:: Description of the task ::
I'd like every line from the material below that has "computer" in it.

:: Source records ::

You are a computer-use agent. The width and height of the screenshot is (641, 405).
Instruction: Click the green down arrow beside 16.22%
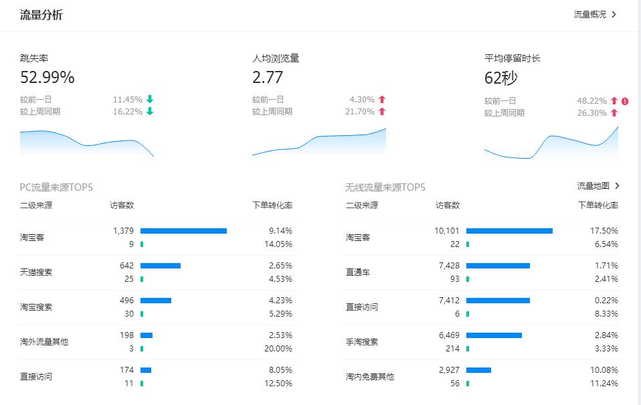[149, 110]
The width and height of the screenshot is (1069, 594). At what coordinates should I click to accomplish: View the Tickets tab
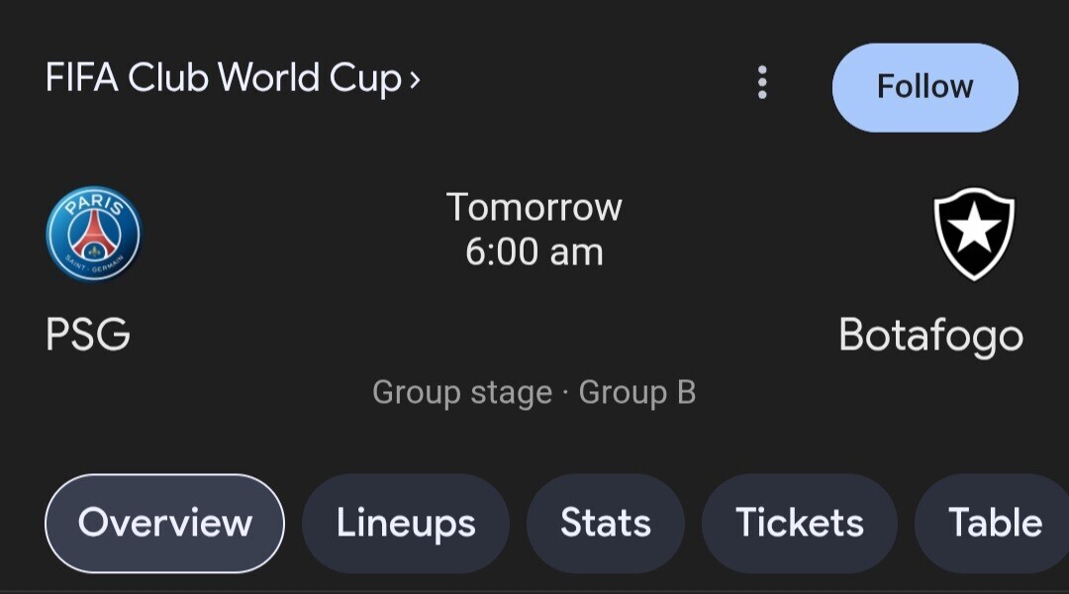click(x=800, y=523)
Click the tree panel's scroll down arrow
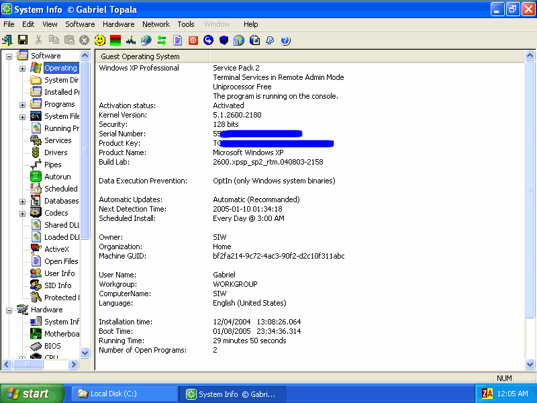537x403 pixels. click(x=85, y=353)
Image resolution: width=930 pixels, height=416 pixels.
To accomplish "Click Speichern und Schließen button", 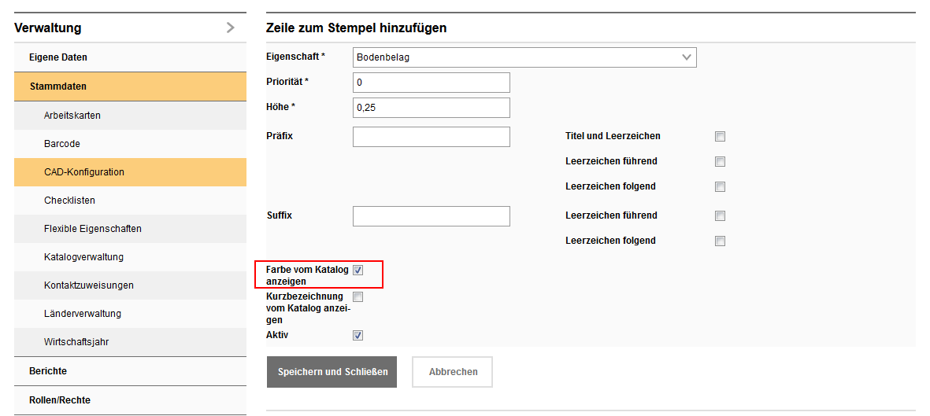I will [x=332, y=372].
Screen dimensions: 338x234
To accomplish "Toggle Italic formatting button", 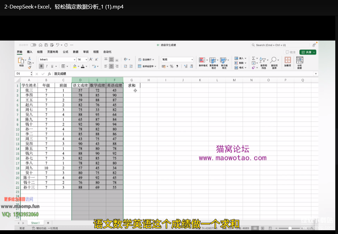I will coord(47,66).
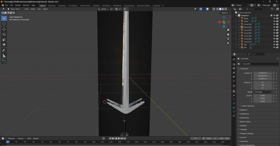Click the Options button in viewport

tap(225, 13)
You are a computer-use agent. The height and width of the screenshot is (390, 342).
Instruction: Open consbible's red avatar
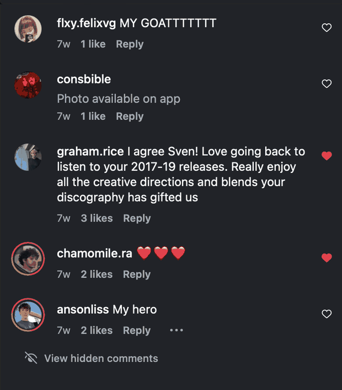(x=28, y=85)
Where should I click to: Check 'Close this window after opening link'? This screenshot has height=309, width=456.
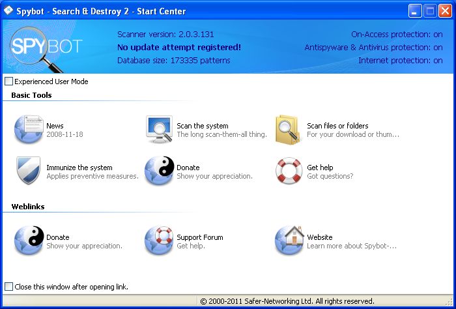pyautogui.click(x=8, y=287)
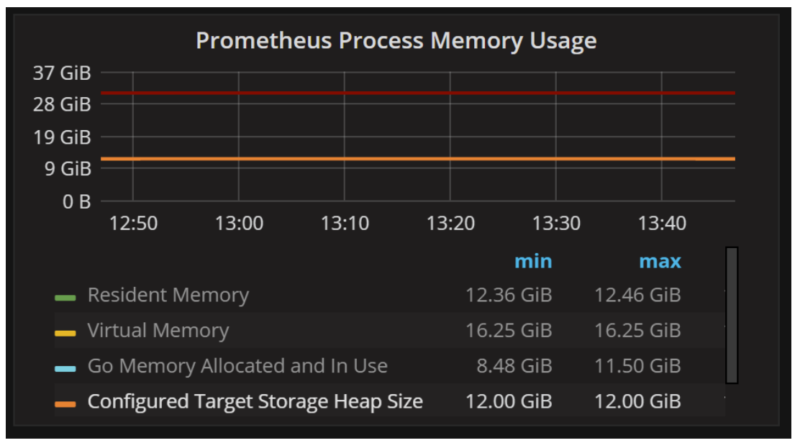Click Resident Memory min value 12.36 GiB
This screenshot has width=800, height=448.
tap(508, 295)
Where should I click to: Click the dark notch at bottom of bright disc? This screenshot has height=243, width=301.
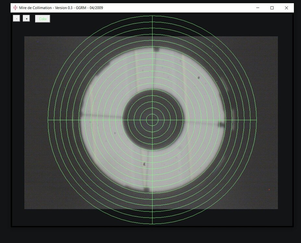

:: Your response ::
You are a computer-use agent. The width and height of the screenshot is (641, 405).
You are a computer-use agent. The height and width of the screenshot is (390, 342).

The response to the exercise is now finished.